Depends. Some considerations:
Hopefully there will be stage lighting. You shouldn't need a flash. If it's a low-budget kind of thing, the stage lights might be crap - but an on-camera hotshoe flash will detract from the overall "feel" of the show unless it's used very, very judiciously. Mort importantly, the flash will detract from the performance for the other audience members. It's EXTREMELY rare that I use flash at any sort of show where there are other audience members.
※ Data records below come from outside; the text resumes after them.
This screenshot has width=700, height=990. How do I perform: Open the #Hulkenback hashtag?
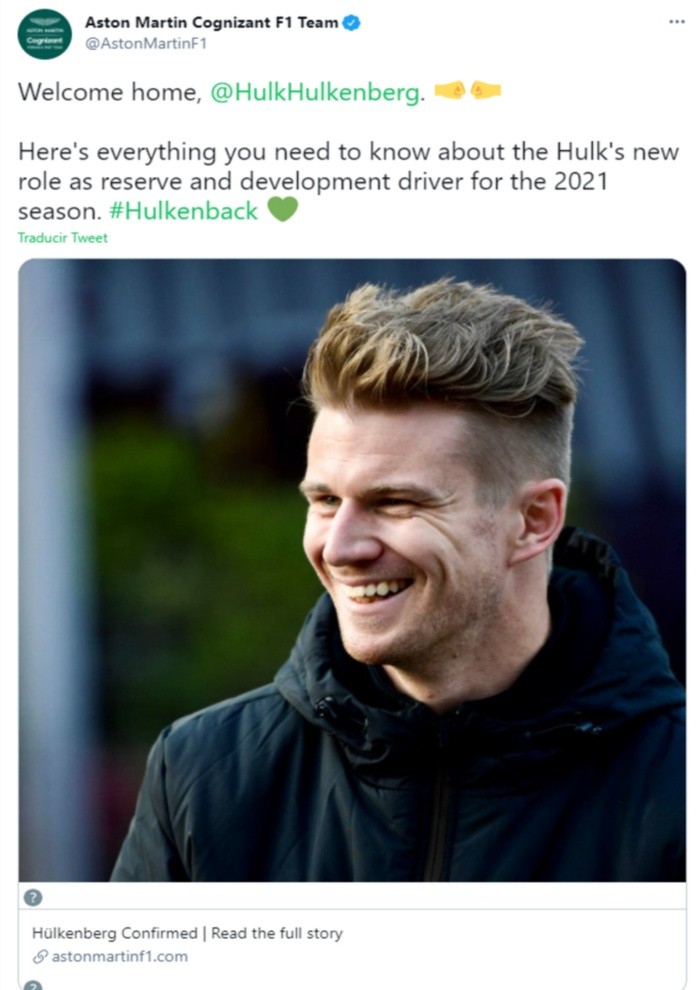(183, 211)
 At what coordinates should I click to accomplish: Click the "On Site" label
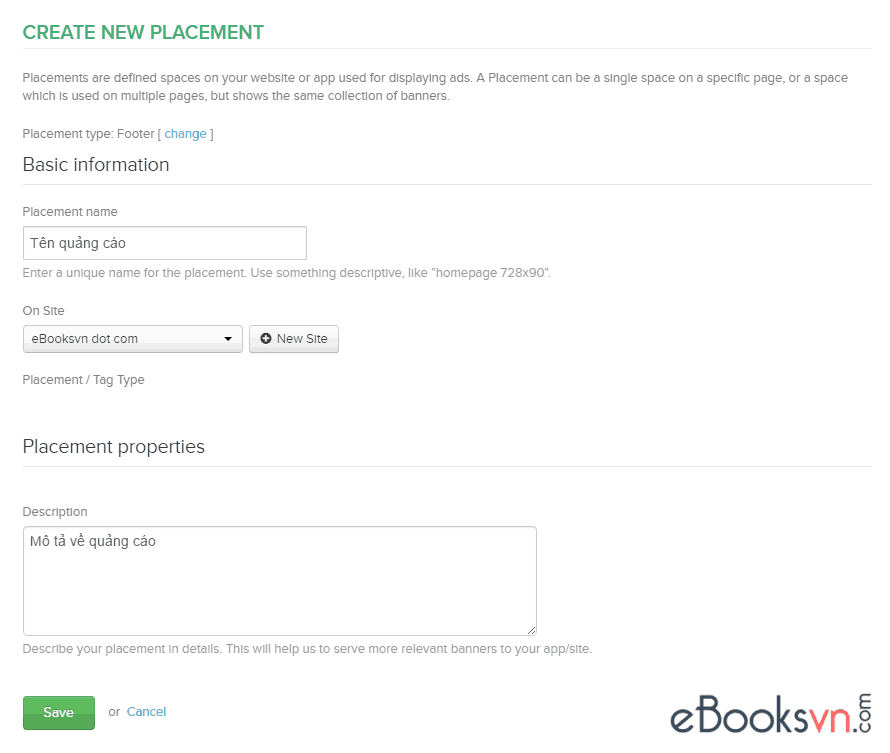point(44,310)
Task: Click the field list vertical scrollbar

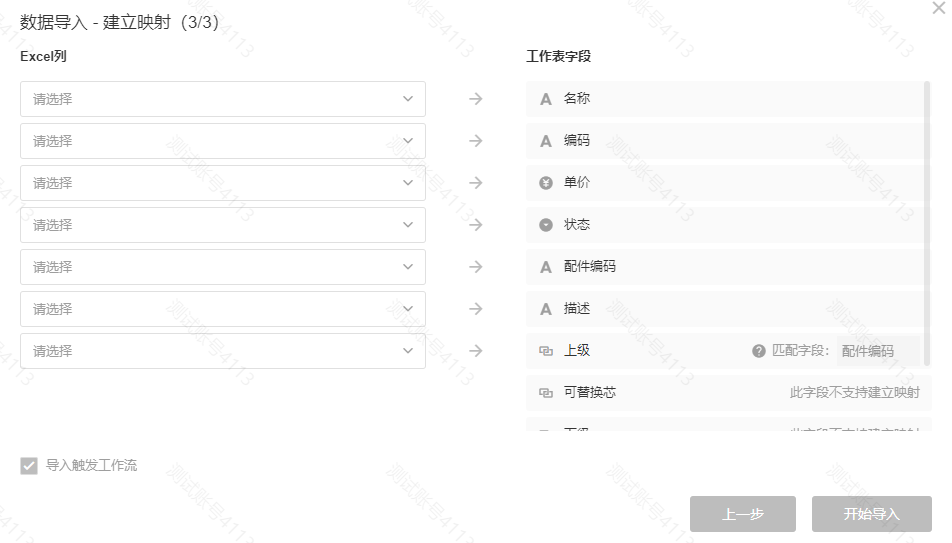Action: [x=927, y=222]
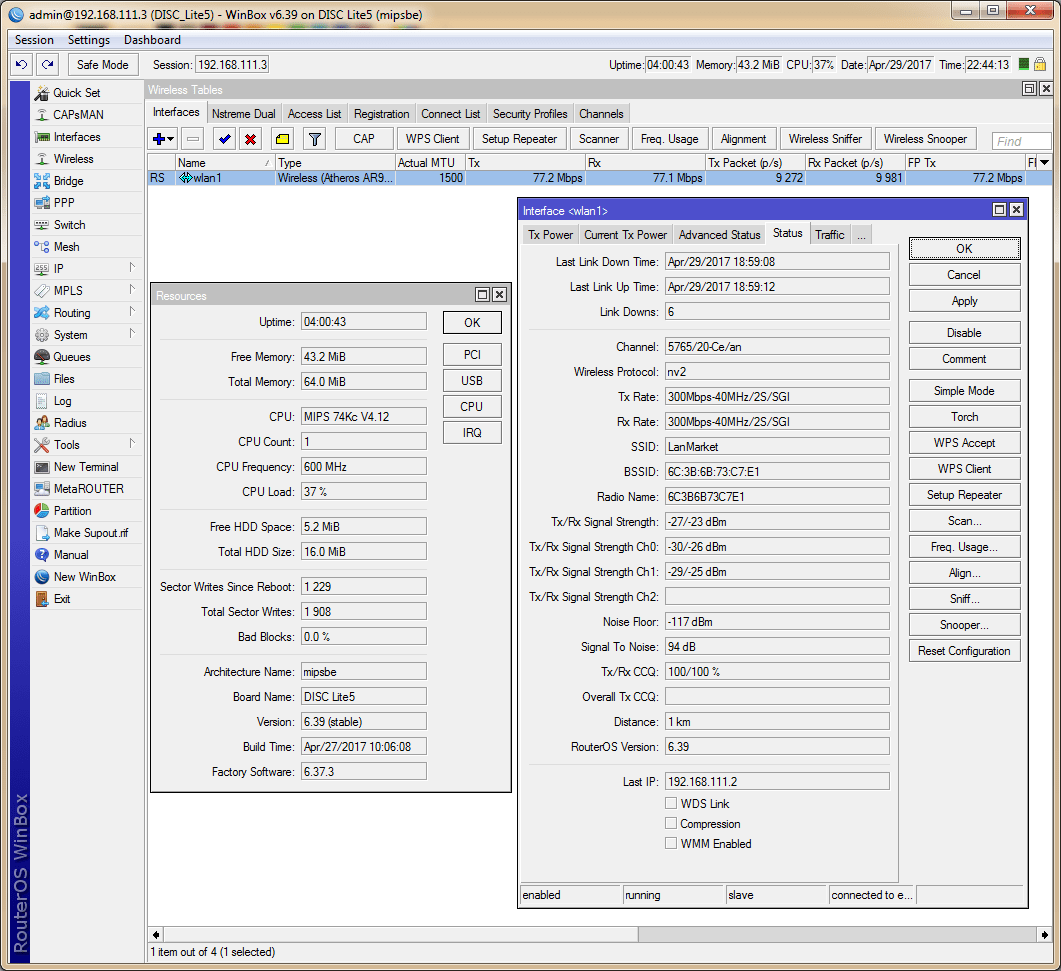
Task: Click the Find search field
Action: pyautogui.click(x=1020, y=141)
Watch your shutter speed; don't let it go too slow or you'll get objectionable motion blur. 1/100 is just about the absolute minimum I would use for a performance; if they're energetic then you may need to go higher - 1/160, 1/200, maybe even 1/400 if they're jumping all around.
The 5D3 should focus pretty reliably, so you can get away with a relatively wide aperture. I usually use my 70-200 f/4L wide open, and it's VERY rare for me to lose a shot due to missed focus. Sometimes I use one-shot, sometimes I use AI servo - depends on the performance and my mood. Depends on how confident you are with your gear and your lenses.
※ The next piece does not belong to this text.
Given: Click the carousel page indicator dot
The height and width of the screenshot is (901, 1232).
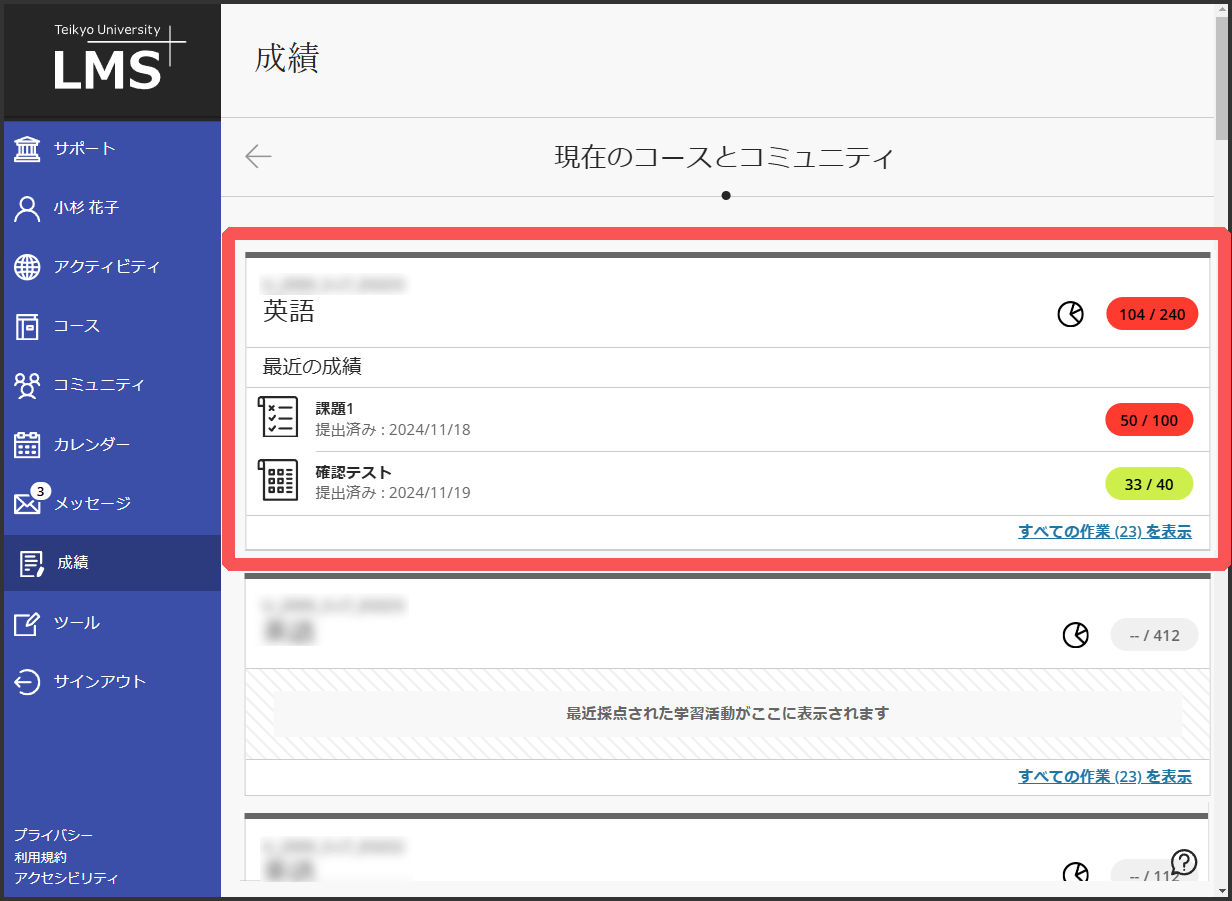Looking at the screenshot, I should [x=726, y=195].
Don't be afraid to crank up the ISO in order to get a proper exposure. The 5D3 can handle it, especially with some basic use of noise reduction in post. Here's an example of what can be done with the 5D3 at ISO 12800:
Careful with your metering modes if you're using any of the automatic modes. If it's a spotlight-illuminated singer against a black background, many of the metering modes will let the singer blow out in order to average out the overall exposure. Even at moderate ISO, blown-out skin is hard to recover. At high ISO, blown-out skin is impossible to recover. Let the background fade to clipped black if you must, but DON'T let the skin blow out. Don't be afraid to turn on the blinkies and chimp, to make sure you're not clipping anything important.
As far as what lens to use? Depends on your style, your location, and the nature of the show. If you have free run of the place and can get up close to the stage, you have more flexibility in lens/FL choice. My style doesn't lend itself well to up-close shots with a wide-angle, though some people can pull it off with great results. I prefer to stand back a little bit and use the 70-200 to get closeups of faces and expressions. Mix in a few shots with a wide-angle to take in the whole venue, but don't stick to the wide-angle the whole time.
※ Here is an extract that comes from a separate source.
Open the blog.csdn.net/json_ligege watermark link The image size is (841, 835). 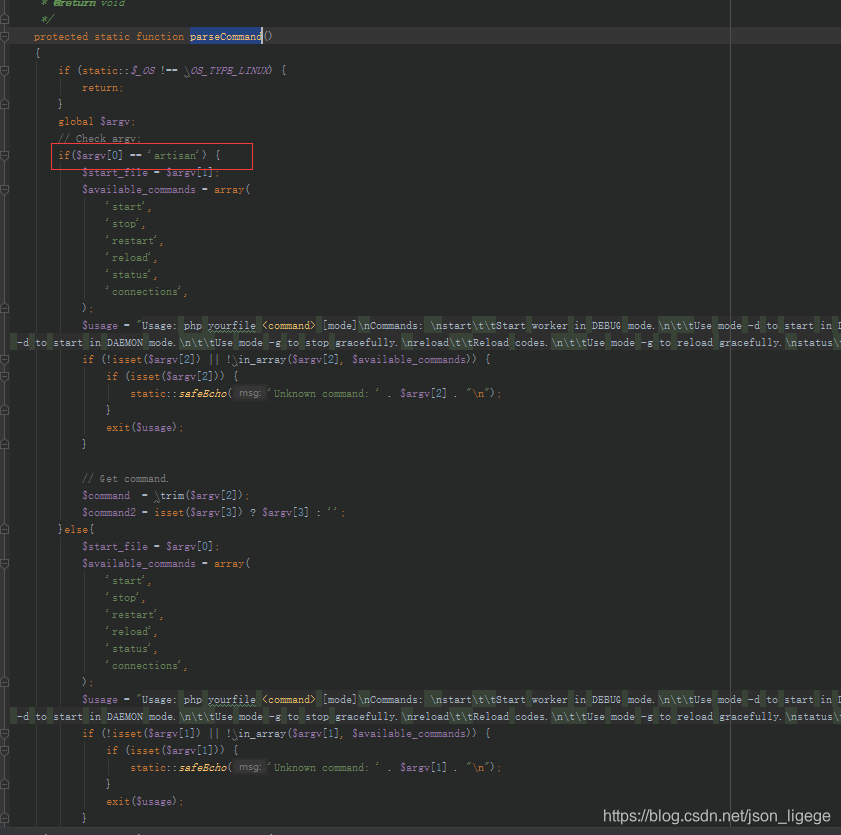pyautogui.click(x=717, y=816)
Caveat: If lighting is at a premium, you might have to put on the 35mm f/1.4, open it all the way up, and just do the best you can with what you got. A few weeks I shot a show in a little bar, where the only front lighting was from a jukebox on the other side of the room, and some back lighting from a couple track lights at the rear of the stage. I was at 1/125, f/1.4, and ISO25600 for most of the show.